Thermal Design Power Trend
As of 2024, single-phase direct-to-chip (D2C) cooling dominates the high-end GPU thermal management market. However, with the increasing thermal design power (TDP), two-phase D2C cooling will be required, and it is expected to come in large volume no earlier than 2026 and 2027. IDTechEx has interviewed a large number of players in the data center value chain, ranging from chip makers, cold plate suppliers, and system integrators. Despite different opinions on the exact timeline, the consensus is that around 1500 W is the TDP where single-phase D2C starts to struggle, and 2000 W might be the limit of single-phase D2C. According to analysis of the historic trend of thermal design power of GPUs by IDTechEx, the take-off of two-phase direct-to-chip will happen soon. IDTechEx also projects the future trend of GPU's TDP, based on the historic trend and roadmap of leading chip suppliers interviewed by IDTechEx, such as Nvidia. More details are included in IDTechEx's report, "Thermal Management for Data Centers 2025-2035: Technologies, Markets, and Opportunities".

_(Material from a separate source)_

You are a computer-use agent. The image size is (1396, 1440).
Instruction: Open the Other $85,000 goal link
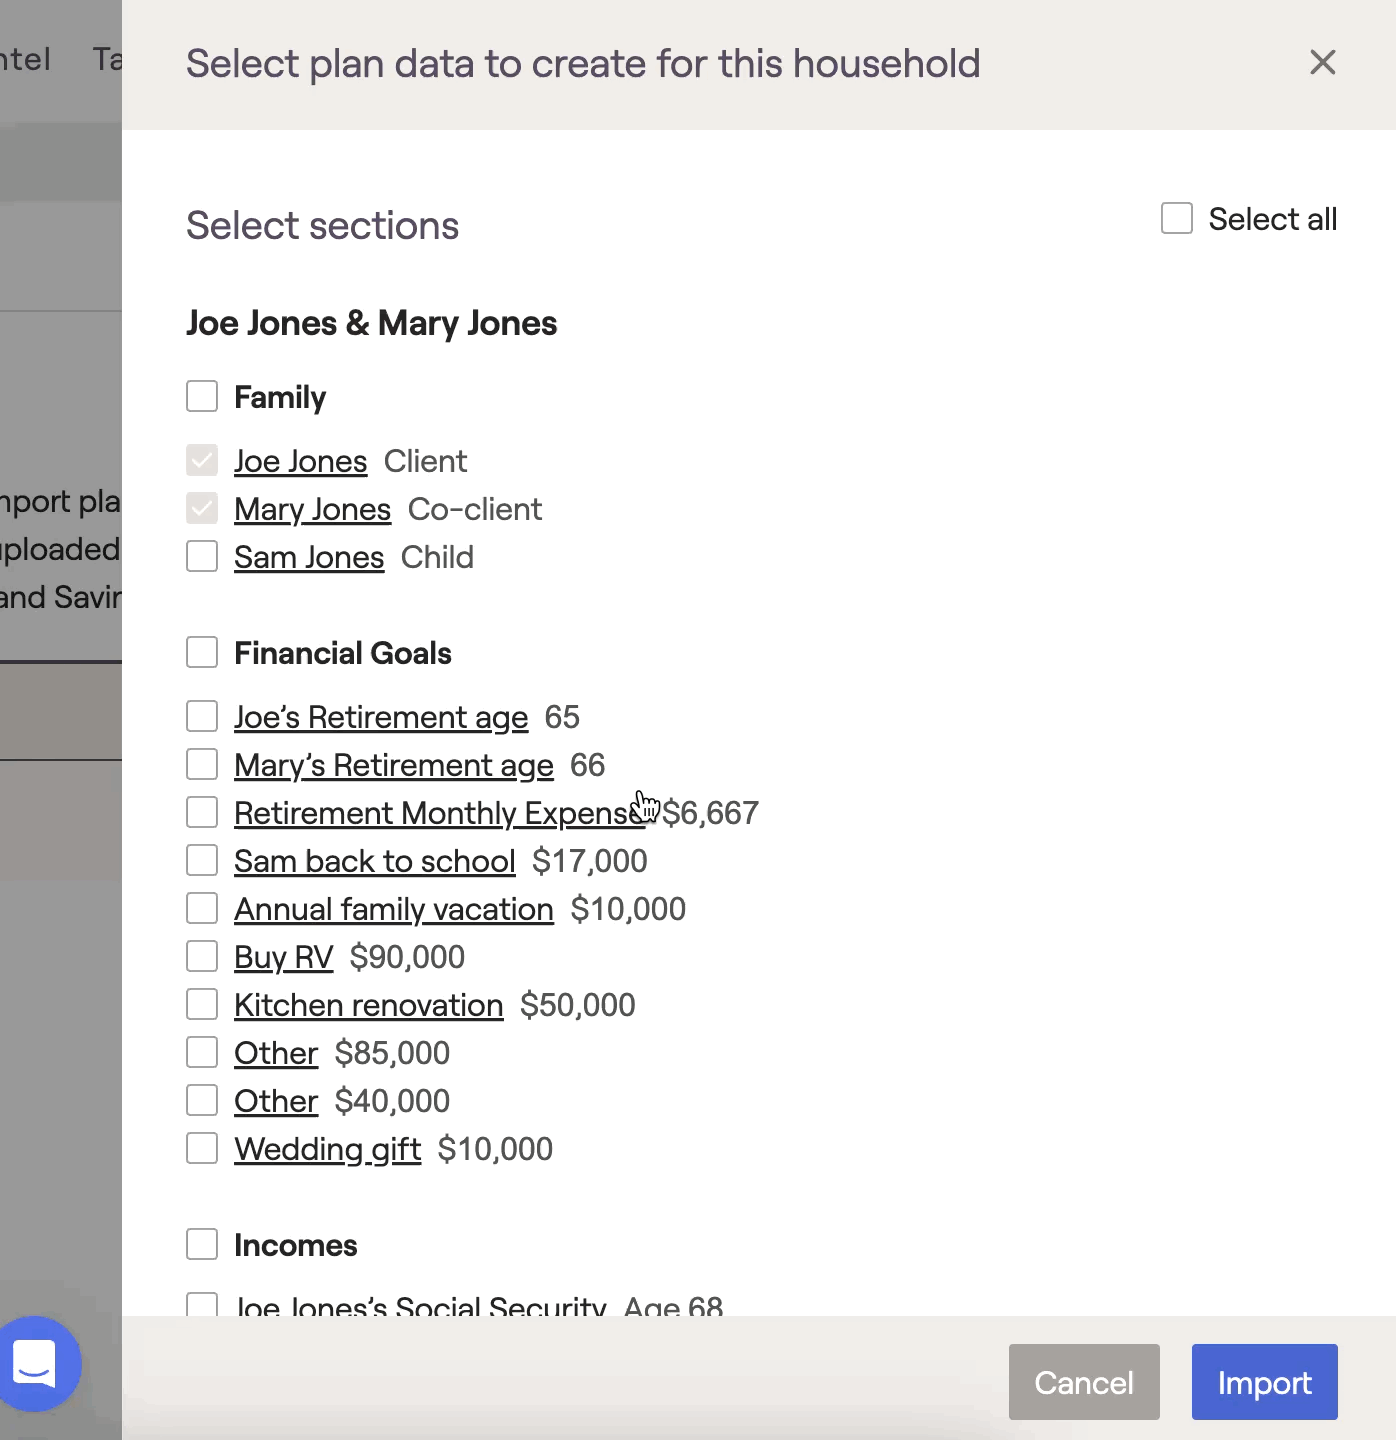(x=276, y=1053)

D2C Cooling Challenges: Single and Two-Phase
With the potential adoption of two-phase liquid cooling, IDTechEx foresees some advantages and barriers, both technically and commercially. Single-phase direct-to-chip (D2C) cooling is a relatively simple and widely adopted solution. It uses a liquid coolant, typically a water-glycol mixture, to absorb heat from the chips via convection without undergoing a phase change. However, it faces significant technical challenges, such as potential leakage of coolant, which poses risks to IT equipment, and the mechanical stress caused by high flow rates. In order to cool down a chip with a TDP of 1000 W, approximately 1.5 L per minute is needed, which is fairly significant. The high flow rate also leads to potential erosion corrosion and requires quick disconnects with larger diameters, which adds up the total cost quickly.

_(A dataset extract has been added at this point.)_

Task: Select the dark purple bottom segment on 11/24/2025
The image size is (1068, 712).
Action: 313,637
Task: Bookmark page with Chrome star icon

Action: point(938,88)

The complexity of plumbing in data centers, especially around tight spaces, adds to the maintenance burden. Additionally, the high capital expenditure (CAPEX) (e.g., $200-$400 for a cold plate system including QDs, fluid distribution manifold inside servers, hoses, etc.) required for installation, particularly in retrofitting older data centers makes cold plate cooling a costly option upfront despite over the long run, it will be more energy efficient thereby saving costs.

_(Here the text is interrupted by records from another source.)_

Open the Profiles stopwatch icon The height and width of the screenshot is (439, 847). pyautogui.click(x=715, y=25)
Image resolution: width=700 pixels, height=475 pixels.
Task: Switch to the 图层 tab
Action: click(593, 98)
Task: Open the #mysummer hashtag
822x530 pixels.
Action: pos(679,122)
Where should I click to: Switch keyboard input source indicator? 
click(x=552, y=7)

On the other hand, two-phase D2C cooling offers higher efficiency by using the phase change of the coolant, which allows for better heat dissipation and lower cooling costs per watt. It also reduces mechanical stress because it operates at lower flow rates than single-phase systems. For instance, the flow rate for a two-phase cold plate is around 0.3 L/min to cool down a chip with a TDP of 1000 W. However, two-phase systems come with their own challenges. The use of fluorinated liquids can lead to environmental hazards if these fluids escape and form aerosols, raising concerns about safety and their global warming potential. Additionally, these systems are expensive to implement, with higher CAPEX for cold plate setups and additional fluid recycling and disposal costs. Despite its efficiency, the environmental and commercial hurdles make two-phase cooling a more complex choice. However, with design considerations, some of the challenges can be mitigated, and IDTechEx's "Thermal Management for Data Centers 2025-2035: Technologies, Markets, and Opportunities" report also quantifies the CAPEX of single and two-phase cooling technologies with costs per component.
In summary, while single-phase cooling is simpler and more established, it has higher maintenance and technical risks. Two-phase cooling is more efficient but faces environmental concerns and higher initial costs, making it a less straightforward solution despite its advantages. However, with the upcoming thermal design power trend, IDTechEx believes that two-phase cold plate has potential, especially considering that they are easier to get retrofitted into existing data centers compared with immersion cooling. In "Thermal Management for Data Centers 2025-2035: Technologies, Markets, and Opportunities", IDTechEx has also listed the technical and commercial barriers of single and two-phase immersion, along with the roadmap and timeline for different cooling technologies based on primary and secondary research.